- [EXTRAIT SOURCE]:

Matthieu 5, 31

Il a été dit également : Si quelqu’un renvoie sa femme, qu’il lui donne un acte de répudiation.

Il a été dit également : Si quelqu’un renvoie sa femme, qu’il lui donne un acte de répudiation.
Saint Hilaire de Poitiers
Mais le Seigneur voulant assurer à tous les bienfaits de l'équité, veut qu'elle règne surtout dans l'union conjugale pour la paix des époux ; il ajoute donc : « Et moi, je vous dis que quiconque aura renvoyé son épouse, » etc.
Saint Jean Chrysostome
Lorsque Moïse délivra les Israélites de l'Egypte, ils étaient enfants d'Israël par leur naissance, mais Égyptiens par leurs moeurs. Or par suite de ces moeurs idolâtres il arrivait souvent qu'un homme concevait de la haine pour sa femme, et comme il ne lui était pas permis de la renvoyer, il était porté ou à la mettre à mort, ou à la fatiguer de mauvais traitements. Il fit donc une obligation au mari de donner un certificat de répudiation, non comme d'une chose bonne en soi, mais comme d'un remède à un mal plus grand.

- [CONSIGNES DE L'EXERCICE]:
1 > Dites si chacune des affirmations suivantes concorde avec l'extrait sur Matthieu 5, 31, en répondant par oui ou non et en citant les mots décisifs de l'extrait : (a) selon saint Jean Chrysostome, les Israélites délivrés de l'Égypte étaient Égyptiens par leurs mœurs ; (b) selon saint Jean Chrysostome, le certificat de répudiation est prescrit comme une chose bonne en soi ; (c) selon saint Hilaire de Poitiers, le Seigneur veut que l'équité règne surtout dans l'union conjugale.
2 > Recopiez, s'il vous plaît, tout ce qui va de la ligne de la liste contenant « Identify the location of alarm-icon. » jusqu'à la ligne contenant « coordinates (280, 441). », ces deux lignes comprises.

[Éléments tirés d'une source de données]

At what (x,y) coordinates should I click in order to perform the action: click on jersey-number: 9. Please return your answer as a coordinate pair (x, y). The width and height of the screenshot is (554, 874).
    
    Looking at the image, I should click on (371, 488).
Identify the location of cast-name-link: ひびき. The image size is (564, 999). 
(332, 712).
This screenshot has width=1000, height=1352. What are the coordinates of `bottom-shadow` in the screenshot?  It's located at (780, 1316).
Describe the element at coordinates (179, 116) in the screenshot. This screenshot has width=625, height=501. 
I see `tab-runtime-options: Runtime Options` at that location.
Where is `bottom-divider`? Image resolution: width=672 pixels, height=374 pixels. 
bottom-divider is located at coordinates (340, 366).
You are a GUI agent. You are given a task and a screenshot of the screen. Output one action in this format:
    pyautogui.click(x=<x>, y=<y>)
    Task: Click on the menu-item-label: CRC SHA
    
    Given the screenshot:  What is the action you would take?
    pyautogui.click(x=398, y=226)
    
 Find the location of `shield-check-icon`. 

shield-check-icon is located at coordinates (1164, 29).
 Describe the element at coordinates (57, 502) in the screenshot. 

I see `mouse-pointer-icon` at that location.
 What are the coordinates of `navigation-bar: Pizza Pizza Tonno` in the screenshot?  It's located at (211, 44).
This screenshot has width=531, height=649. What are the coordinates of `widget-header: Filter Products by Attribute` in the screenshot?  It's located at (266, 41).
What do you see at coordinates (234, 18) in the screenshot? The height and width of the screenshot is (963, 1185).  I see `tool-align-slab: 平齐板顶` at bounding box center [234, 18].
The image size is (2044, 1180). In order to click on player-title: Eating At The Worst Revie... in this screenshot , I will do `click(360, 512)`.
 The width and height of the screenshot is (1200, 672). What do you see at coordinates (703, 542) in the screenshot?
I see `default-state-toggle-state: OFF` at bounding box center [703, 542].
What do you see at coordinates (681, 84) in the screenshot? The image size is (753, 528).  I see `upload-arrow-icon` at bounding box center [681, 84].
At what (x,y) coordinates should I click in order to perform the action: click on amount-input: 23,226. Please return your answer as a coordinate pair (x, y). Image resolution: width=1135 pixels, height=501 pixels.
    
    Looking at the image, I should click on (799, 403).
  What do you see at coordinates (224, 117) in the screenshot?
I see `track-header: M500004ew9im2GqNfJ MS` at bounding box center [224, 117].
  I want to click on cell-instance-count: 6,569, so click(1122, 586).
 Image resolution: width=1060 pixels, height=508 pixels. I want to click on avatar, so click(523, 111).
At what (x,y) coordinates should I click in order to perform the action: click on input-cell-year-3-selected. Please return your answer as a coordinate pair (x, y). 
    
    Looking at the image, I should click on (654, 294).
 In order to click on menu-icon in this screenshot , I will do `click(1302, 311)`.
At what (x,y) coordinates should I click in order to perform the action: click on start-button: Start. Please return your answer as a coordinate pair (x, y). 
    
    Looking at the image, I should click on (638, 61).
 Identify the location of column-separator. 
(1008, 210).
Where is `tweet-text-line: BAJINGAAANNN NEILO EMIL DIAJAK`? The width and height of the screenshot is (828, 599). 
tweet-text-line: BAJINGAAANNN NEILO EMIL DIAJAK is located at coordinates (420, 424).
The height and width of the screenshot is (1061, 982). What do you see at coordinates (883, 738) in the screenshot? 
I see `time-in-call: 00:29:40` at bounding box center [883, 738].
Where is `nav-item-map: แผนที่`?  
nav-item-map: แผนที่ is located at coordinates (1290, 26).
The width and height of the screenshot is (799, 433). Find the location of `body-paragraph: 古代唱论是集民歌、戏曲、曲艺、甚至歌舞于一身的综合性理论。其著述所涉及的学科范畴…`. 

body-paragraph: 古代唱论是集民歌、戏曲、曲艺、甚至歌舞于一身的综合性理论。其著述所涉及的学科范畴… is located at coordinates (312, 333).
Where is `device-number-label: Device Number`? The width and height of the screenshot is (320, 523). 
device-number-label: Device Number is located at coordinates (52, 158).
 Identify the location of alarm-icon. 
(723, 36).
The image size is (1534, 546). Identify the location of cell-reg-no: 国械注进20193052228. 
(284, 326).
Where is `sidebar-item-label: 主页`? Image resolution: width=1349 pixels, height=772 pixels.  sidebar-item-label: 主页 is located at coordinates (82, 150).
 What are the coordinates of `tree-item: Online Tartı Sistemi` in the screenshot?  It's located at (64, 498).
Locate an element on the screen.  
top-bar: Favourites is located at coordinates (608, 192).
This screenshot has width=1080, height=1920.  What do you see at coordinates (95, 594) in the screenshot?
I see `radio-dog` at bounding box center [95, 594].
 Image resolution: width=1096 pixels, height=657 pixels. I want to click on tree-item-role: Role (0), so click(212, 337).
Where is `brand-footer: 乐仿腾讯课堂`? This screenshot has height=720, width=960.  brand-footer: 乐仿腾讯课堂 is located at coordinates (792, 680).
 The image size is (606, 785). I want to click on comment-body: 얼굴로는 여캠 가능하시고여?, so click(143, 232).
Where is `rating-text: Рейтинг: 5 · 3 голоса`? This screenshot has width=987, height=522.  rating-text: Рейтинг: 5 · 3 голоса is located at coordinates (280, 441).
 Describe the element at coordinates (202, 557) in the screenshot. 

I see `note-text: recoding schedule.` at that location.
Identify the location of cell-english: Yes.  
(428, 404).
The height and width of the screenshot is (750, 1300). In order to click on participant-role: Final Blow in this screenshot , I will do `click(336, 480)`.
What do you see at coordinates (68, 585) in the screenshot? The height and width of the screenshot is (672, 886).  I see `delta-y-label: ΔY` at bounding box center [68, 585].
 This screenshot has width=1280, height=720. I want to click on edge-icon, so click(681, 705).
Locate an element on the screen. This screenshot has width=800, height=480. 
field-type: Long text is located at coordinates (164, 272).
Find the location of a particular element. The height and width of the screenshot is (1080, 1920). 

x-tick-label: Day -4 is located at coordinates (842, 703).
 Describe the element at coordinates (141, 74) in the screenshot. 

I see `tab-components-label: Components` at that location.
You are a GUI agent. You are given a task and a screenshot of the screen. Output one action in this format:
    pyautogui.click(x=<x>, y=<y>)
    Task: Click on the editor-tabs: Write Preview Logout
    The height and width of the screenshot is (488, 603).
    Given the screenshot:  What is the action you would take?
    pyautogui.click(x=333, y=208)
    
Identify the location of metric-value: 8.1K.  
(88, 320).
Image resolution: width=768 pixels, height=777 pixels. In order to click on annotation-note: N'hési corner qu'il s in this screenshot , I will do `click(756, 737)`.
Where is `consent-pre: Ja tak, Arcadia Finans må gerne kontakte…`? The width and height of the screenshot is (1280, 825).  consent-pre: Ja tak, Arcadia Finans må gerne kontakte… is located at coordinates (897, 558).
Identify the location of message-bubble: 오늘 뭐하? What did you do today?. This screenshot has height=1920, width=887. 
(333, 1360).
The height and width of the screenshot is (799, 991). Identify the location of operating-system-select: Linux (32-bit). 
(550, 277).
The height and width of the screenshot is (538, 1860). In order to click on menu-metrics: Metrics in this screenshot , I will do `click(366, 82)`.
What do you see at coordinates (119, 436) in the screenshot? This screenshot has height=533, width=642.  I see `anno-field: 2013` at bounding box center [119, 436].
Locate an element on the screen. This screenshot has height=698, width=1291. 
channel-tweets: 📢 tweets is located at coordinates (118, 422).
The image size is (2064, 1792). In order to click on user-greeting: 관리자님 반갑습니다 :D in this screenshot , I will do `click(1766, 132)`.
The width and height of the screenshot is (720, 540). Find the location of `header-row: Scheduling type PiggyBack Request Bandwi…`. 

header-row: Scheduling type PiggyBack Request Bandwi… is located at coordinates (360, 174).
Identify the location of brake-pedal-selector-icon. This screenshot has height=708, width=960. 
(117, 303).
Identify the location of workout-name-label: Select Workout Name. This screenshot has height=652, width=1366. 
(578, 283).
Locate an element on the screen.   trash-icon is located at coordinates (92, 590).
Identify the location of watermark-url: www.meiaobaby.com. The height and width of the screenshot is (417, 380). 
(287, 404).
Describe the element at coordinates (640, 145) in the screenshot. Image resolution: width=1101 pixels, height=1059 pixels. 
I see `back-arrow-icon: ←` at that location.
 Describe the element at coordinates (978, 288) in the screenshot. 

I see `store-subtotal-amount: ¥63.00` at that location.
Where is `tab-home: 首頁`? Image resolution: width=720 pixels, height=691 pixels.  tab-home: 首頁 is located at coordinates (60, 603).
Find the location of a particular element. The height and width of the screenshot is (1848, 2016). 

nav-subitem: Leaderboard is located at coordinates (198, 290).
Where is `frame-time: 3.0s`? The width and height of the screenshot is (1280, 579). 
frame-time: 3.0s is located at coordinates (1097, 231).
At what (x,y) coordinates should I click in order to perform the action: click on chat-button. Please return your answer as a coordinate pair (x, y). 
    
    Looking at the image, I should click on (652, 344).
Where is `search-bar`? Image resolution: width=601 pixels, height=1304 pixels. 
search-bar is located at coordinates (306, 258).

- [CORRIGÉ DE L'EXERCICE]:
1 >
(a) Oui : « mais Égyptiens par leurs moeurs ».
(b) Non : « non comme d'une chose bonne en soi, mais comme d'un remède à un mal plus grand ».
(c) Oui : « veut qu'elle règne surtout dans l'union conjugale pour la paix des époux ».

2 >
 Identify the location of alarm-icon. 
(723, 36).
The image size is (1534, 546). Identify the location of cell-reg-no: 国械注进20193052228. 
(284, 326).
Where is `sidebar-item-label: 主页`? Image resolution: width=1349 pixels, height=772 pixels.  sidebar-item-label: 主页 is located at coordinates (82, 150).
 What are the coordinates of `tree-item: Online Tartı Sistemi` in the screenshot?  It's located at (64, 498).
Locate an element on the screen.  
top-bar: Favourites is located at coordinates (608, 192).
This screenshot has width=1080, height=1920.  What do you see at coordinates (95, 594) in the screenshot?
I see `radio-dog` at bounding box center [95, 594].
 Image resolution: width=1096 pixels, height=657 pixels. I want to click on tree-item-role: Role (0), so click(212, 337).
Where is `brand-footer: 乐仿腾讯课堂`? This screenshot has height=720, width=960.  brand-footer: 乐仿腾讯课堂 is located at coordinates (792, 680).
 The image size is (606, 785). I want to click on comment-body: 얼굴로는 여캠 가능하시고여?, so click(143, 232).
Where is `rating-text: Рейтинг: 5 · 3 голоса`? This screenshot has width=987, height=522.  rating-text: Рейтинг: 5 · 3 голоса is located at coordinates (280, 441).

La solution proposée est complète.